With a paring knife, score an X at the top and base of each tomato, about an inch in each direction.
Fill a stockpot with water and bring it to a rolling boil. Drop the tomatoes into the boiling water and let them cook until the skin starts to separate at the X incision, about 20 to 40 seconds. Transfer the tomatoes to an ice bath to stop the cooking. Drain and set aside to dry.
Once cooled, chop the tomatoes and add them to a Vitamix along with the red onion, garlic, salt, and Sherry vinegar.
Blend on high speed for two minutes, stopping to scrape down the sides if needed, With the blender running on medium-low speed, slowly drizzle in the olive oil to emulsify. Taste and adjust for salt if necessary, keeping in mind that the salt will mellow when chilled.

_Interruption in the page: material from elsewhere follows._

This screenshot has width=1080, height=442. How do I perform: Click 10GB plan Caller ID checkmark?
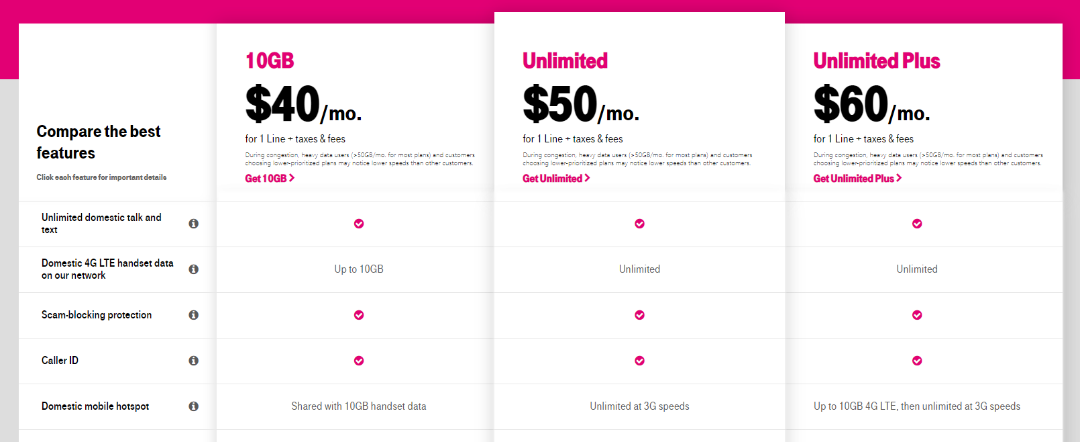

Chill the gazpacho in the refrigerator for at least four hours, or overnight. Serve in well-chilled bodega glasses. Garnish with jewel-like drops of olive oil and Sherry vinegar, using an eyedropper or small spoon for precision.
At the peak of the beautiful, ripe tomato season, I offer this gazpacho recipe. This is my adaptation of a New York Times recipe I’ve been tinkering with over the years. It is less like a watery salsa and creamy in texture. The beautiful texture comes from a good amount of Spanish olive oil and a very aggressive tour-of-duty in a Vitamix. If you don’t have a Vitamix you can use a blender or processor and strain the soup through a fine-mesh sieve.